**THE TASK:**
Restate each entry word for word. Keep every detail intact.
————————
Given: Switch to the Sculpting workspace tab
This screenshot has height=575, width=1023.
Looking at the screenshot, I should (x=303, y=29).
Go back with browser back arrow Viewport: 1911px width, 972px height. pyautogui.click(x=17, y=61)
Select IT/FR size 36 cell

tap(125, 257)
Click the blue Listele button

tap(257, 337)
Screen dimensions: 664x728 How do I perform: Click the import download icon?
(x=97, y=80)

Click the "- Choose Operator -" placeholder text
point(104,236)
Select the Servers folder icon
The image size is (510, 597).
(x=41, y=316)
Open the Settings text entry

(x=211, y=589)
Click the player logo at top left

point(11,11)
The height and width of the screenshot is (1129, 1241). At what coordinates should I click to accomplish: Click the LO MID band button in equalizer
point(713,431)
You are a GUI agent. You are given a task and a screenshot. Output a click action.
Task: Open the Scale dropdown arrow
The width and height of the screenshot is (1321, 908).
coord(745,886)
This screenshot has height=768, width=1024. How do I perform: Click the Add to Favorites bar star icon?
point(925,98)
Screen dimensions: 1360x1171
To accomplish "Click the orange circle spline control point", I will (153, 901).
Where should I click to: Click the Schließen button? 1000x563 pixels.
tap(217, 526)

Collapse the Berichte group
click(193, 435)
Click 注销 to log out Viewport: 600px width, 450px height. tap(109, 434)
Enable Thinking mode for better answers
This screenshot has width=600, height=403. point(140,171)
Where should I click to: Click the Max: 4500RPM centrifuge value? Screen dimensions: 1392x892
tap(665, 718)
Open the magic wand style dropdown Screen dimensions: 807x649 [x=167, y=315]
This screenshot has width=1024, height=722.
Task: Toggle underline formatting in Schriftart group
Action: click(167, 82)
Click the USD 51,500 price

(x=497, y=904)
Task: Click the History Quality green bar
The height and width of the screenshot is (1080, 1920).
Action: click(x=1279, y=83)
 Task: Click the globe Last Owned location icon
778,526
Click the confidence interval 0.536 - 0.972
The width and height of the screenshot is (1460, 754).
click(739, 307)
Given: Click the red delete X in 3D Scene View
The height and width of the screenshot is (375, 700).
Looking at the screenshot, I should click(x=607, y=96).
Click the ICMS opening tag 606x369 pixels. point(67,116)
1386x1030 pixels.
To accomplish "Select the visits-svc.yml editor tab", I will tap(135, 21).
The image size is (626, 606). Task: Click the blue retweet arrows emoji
————————
**TASK RESPONSE:**
Given: Switch to the Sculpting workspace tab
This screenshot has height=575, width=1023.
Looking at the screenshot, I should (x=303, y=29).
Go back with browser back arrow Viewport: 1911px width, 972px height. pyautogui.click(x=17, y=61)
Select IT/FR size 36 cell

tap(125, 257)
Click the blue Listele button

tap(257, 337)
Screen dimensions: 664x728 How do I perform: Click the import download icon?
(x=97, y=80)

Click the "- Choose Operator -" placeholder text
point(104,236)
Select the Servers folder icon
The image size is (510, 597).
(x=41, y=316)
Open the Settings text entry

(x=211, y=589)
Click the player logo at top left

point(11,11)
The height and width of the screenshot is (1129, 1241). At what coordinates should I click to accomplish: Click the LO MID band button in equalizer
point(713,431)
You are a GUI agent. You are given a task and a screenshot. Output a click action.
Task: Open the Scale dropdown arrow
The width and height of the screenshot is (1321, 908).
coord(745,886)
This screenshot has height=768, width=1024. How do I perform: Click the Add to Favorites bar star icon?
point(925,98)
Screen dimensions: 1360x1171
To accomplish "Click the orange circle spline control point", I will (153, 901).
Where should I click to: Click the Schließen button? 1000x563 pixels.
tap(217, 526)

Collapse the Berichte group
click(193, 435)
Click 注销 to log out Viewport: 600px width, 450px height. tap(109, 434)
Enable Thinking mode for better answers
This screenshot has width=600, height=403. point(140,171)
Where should I click to: Click the Max: 4500RPM centrifuge value? Screen dimensions: 1392x892
tap(665, 718)
Open the magic wand style dropdown Screen dimensions: 807x649 [x=167, y=315]
This screenshot has width=1024, height=722.
Task: Toggle underline formatting in Schriftart group
Action: click(167, 82)
Click the USD 51,500 price

(x=497, y=904)
Task: Click the History Quality green bar
The height and width of the screenshot is (1080, 1920).
Action: click(x=1279, y=83)
 Task: Click the globe Last Owned location icon
778,526
Click the confidence interval 0.536 - 0.972
The width and height of the screenshot is (1460, 754).
click(739, 307)
Given: Click the red delete X in 3D Scene View
The height and width of the screenshot is (375, 700).
Looking at the screenshot, I should click(x=607, y=96).
Click the ICMS opening tag 606x369 pixels. point(67,116)
1386x1030 pixels.
To accomplish "Select the visits-svc.yml editor tab", I will tap(135, 21).
The image size is (626, 606). Task: Click the blue retweet arrows emoji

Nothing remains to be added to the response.